The etiology of glottic insufficiency is shown in Table 2. The most common causes of glottic insufficiency were iatrogenic operative injury (56%), followed by idiopathic etiologies (33%) and malignancy (18%). Thyroid surgery (18%) and anterior cervical spine surgery (9%) were the leading operative causes for vocal cord dysfunction and paralysis. Procedure characteristics are summarized in Table 3. In our cohort, 65 (41%) patients underwent prior treatment with vocal cord injection and 7 (4%) patients had a previous type 1 thyroplasty.

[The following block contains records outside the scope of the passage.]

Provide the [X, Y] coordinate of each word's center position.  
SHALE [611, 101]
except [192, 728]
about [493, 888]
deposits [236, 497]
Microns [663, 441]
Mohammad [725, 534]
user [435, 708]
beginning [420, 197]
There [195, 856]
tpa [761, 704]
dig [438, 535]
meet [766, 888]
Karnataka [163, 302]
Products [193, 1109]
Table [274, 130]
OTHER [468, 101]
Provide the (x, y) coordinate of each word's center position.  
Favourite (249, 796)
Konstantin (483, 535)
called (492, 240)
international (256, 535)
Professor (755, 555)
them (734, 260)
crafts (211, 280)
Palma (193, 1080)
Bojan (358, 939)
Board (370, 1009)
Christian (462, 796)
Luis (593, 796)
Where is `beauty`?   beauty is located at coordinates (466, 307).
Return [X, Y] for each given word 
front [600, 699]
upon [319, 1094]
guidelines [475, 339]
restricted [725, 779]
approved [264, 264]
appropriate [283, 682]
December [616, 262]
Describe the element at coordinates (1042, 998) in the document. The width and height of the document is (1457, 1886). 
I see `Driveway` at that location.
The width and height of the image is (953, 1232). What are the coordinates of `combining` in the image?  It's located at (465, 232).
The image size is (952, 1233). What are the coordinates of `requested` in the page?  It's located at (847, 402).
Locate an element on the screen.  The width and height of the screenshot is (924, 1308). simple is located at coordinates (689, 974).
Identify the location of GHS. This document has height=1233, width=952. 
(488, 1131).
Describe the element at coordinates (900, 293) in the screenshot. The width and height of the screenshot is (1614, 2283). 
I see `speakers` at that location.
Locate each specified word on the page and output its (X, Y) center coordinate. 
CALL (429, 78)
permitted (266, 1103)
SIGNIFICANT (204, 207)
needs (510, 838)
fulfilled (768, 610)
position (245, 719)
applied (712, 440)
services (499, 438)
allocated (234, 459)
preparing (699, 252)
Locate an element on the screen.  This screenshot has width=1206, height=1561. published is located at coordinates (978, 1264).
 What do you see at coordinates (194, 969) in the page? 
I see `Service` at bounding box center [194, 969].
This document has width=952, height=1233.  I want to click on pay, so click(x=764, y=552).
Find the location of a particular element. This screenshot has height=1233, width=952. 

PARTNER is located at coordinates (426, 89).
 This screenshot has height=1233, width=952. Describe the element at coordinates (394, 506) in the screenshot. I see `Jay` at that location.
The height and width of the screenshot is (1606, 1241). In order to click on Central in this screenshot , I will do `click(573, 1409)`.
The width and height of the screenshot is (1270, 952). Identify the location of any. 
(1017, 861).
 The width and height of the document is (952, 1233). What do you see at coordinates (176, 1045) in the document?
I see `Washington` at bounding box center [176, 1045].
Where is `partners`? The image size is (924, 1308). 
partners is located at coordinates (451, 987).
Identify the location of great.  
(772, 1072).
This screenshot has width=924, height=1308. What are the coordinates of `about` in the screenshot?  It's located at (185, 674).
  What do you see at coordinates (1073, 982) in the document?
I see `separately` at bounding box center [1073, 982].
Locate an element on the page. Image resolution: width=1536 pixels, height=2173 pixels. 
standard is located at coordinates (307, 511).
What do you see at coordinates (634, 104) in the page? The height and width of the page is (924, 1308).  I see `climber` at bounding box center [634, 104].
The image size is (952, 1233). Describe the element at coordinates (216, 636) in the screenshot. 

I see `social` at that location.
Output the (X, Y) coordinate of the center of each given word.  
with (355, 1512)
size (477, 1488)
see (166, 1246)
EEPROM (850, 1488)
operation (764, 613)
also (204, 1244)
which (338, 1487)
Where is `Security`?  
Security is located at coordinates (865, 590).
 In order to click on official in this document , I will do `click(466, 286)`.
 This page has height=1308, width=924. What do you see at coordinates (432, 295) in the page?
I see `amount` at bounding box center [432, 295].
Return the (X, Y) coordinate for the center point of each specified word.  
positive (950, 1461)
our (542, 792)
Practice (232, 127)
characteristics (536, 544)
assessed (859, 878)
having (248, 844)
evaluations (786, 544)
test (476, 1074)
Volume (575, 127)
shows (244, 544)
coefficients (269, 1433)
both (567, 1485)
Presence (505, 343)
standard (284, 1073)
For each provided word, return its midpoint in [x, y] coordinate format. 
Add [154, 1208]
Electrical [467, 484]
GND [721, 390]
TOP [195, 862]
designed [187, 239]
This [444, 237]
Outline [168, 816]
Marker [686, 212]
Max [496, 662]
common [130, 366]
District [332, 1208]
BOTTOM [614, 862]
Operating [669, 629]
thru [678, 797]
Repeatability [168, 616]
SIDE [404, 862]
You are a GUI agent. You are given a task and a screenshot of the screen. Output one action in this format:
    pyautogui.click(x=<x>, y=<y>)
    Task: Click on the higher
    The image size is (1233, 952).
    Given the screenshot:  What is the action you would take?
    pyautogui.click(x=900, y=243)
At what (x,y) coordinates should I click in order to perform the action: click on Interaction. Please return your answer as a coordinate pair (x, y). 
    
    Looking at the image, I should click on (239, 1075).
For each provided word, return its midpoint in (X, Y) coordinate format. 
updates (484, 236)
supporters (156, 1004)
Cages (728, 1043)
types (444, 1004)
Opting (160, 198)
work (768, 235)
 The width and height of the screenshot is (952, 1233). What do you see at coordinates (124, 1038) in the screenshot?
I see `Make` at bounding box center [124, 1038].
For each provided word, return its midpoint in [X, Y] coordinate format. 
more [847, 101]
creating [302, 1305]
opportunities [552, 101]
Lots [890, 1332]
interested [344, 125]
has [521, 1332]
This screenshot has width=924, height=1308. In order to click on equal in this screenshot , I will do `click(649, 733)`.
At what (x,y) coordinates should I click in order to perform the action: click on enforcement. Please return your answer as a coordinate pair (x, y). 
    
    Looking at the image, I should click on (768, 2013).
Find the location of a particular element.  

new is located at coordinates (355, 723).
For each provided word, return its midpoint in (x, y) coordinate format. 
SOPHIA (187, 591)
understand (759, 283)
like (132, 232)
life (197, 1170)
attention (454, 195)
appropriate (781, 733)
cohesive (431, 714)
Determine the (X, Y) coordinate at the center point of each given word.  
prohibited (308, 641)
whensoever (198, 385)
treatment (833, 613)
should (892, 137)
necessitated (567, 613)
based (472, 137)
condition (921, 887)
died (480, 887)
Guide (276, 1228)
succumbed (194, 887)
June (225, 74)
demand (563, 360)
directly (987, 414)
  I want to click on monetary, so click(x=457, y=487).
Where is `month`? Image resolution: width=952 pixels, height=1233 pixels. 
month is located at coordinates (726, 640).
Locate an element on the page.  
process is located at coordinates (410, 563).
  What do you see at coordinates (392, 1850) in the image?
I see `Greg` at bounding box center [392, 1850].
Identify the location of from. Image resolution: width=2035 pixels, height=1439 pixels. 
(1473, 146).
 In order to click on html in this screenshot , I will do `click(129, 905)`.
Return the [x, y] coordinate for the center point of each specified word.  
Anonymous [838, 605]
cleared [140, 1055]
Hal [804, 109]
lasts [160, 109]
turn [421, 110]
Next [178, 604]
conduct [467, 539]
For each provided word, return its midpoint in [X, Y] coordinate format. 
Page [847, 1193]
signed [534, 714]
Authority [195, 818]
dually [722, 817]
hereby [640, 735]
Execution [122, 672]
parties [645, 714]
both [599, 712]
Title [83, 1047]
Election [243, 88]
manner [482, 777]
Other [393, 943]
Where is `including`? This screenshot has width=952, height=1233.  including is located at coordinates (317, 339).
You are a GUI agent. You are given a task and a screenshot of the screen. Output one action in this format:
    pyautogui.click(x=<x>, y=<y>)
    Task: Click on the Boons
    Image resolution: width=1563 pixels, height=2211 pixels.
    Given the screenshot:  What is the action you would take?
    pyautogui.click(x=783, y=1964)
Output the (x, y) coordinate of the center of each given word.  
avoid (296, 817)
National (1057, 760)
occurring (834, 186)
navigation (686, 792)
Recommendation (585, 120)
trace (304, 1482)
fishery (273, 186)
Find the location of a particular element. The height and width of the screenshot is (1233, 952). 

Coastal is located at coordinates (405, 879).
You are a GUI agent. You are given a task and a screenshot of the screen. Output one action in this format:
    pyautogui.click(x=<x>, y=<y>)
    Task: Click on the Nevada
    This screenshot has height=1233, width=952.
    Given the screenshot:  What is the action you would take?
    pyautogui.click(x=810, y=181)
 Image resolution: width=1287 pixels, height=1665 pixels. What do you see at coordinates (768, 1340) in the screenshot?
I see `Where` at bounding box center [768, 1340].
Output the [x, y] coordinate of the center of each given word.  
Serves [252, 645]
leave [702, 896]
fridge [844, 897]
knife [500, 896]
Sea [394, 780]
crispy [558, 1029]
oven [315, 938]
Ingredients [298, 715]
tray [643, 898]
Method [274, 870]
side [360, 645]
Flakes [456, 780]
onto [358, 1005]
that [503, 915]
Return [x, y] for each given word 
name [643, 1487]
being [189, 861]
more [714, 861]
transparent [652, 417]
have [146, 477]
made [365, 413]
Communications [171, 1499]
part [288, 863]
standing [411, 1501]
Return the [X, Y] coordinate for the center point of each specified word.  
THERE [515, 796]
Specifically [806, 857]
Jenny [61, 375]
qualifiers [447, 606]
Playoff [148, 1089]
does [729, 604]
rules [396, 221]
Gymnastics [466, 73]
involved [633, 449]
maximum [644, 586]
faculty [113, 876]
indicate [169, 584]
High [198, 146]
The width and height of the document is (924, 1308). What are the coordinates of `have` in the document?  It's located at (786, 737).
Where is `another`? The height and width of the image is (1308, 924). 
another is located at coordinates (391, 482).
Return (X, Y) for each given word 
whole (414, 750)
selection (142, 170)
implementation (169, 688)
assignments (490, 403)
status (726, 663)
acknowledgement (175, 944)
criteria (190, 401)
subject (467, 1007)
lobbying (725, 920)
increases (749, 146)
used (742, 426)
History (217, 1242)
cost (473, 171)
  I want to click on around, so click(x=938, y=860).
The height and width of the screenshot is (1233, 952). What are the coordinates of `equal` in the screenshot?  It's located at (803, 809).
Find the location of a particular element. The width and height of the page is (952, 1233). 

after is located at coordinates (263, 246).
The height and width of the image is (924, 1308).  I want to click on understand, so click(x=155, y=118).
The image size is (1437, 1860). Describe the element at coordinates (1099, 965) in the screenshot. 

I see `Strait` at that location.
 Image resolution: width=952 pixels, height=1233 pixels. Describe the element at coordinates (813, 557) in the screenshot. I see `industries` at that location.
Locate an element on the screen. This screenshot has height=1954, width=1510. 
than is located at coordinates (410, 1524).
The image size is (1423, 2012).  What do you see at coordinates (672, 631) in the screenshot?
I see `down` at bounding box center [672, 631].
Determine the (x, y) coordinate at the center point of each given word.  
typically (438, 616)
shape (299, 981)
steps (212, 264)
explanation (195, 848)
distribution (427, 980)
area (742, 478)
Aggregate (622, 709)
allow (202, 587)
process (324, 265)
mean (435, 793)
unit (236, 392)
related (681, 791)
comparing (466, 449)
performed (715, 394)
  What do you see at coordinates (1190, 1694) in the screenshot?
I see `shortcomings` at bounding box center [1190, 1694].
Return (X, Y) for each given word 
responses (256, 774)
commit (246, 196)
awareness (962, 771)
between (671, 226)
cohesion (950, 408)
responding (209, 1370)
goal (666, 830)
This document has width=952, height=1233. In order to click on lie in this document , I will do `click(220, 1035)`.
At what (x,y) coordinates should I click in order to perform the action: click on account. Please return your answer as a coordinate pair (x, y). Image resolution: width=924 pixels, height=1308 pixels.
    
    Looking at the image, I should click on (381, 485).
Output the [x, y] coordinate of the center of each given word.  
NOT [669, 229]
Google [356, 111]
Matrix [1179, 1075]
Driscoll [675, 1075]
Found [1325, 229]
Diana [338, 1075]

Fifty-three (33%) patients underwent right sided surgery, 87 (54%) had left-sided surgery, and 20 (13%) had bilateral surgery.

Table 2.

Characteristics of Vocal Cord Insufficiency.

Patient Characteristic	n (%)
Causes of vocal cord insufficiency
Parathyroid/thyroid surgery	31 (19.4)
Cervical surgery	14 (8.8)
Thoracic surgery	8 (5)
Esophagectomy	7 (4.4)
Other surgery	5 (3.1)
Intubation	3 (1.9)
Idiopathic	54 (33.8)
Trauma	5 (3.1)
Malignancy	28 (17.5)
Parkinson hypophonia	1 (0.6)
Stroke	1 (0.6)
Laryngeal fracture	1 (0.6)
Neck radiation	1 (0.6)
Laryngeal sarcoidosis	1 (0.6)
Previous vocal cord injection	65 (40.6)

Table 3.

Type 1 Thyroplasty Procedure Characteristics.

Procedure Characteristic	n (%)
Sides of operation
Left	87 (54.4)
Right	53 (33.1)
Bilateral	20 (12.5)
Type of surgery
New patient	153 (95.6)
Revision	7 (4.4)
Type of implant
Silastic	142 (88.8)
Gore-Tex	11 (6.9)
Pedicled muscle flap	7 (2.9)

Complications

Surgical complications (Table 4) were classified as either intraoperative or postoperative. Major postoperative complications were classified as complications that resulted in prolonged hospitalization or readmission, higher acuity of care, or necessitated a return to the OR. Minor complications were defined as complications observed during routine office visit or reported by patient phone call requiring medical treatment or outpatient observation. Nine (5.6%) cases involved major complications: hematoma (2), hemorrhage (1), prosthesis extrusion (1), laryngeal edema (4), and aspiration pneumonia (1). Overall mean time to postoperative complication was 6.9 ± 9.7 days (range, 0-32 days). Intraoperative vocal cord tears occurred in 6 (3.8%) cases. All cases were repaired using a transposition muscle flap with sternohyoid or sternothyroid muscle; all patients were discharged the same day as surgery and recovered with no further complications. Eight (5.0%) cases involved minor complications: wound complications treated in-office (3), mild laryngeal edema treated with short-term steroids (4), and low-volume hemoptysis (1).

Table 4.

Complication.

Procedure Complication	n (%)
Intraoperative vocal cord tear	6 (3.8)
Postoperative	9 (5.6)
Hematoma	2 (1.3)
Laryngeal edema	4 (2.5)
Aspiration pneumonia	1 (0.6)
Bleeding wound	1 (0.6)
Prosthesis extrusion	1 (0.6)
Revision surgery required	22 (13.8)

Only 2 cases of hematoma and 1 case of postoperative hemorrhage were observed. One case occurred in a patient after restarting anticoagulation therapy with apixaban due to underlying atrial fibrillation; bedside evacuation was performed under local anesthesia. Another patient had a hematoma and bleeding from the incision site on postoperative day 1 (POD1) requiring operative neck exploration to control the bleeding. A third patient had postoperative wound hemorrhage and severe ecchymosis over the neck and chest in the setting of prior warfarin use; the patient was observed in the hospital for 2 days and his symptoms resolved without further complication.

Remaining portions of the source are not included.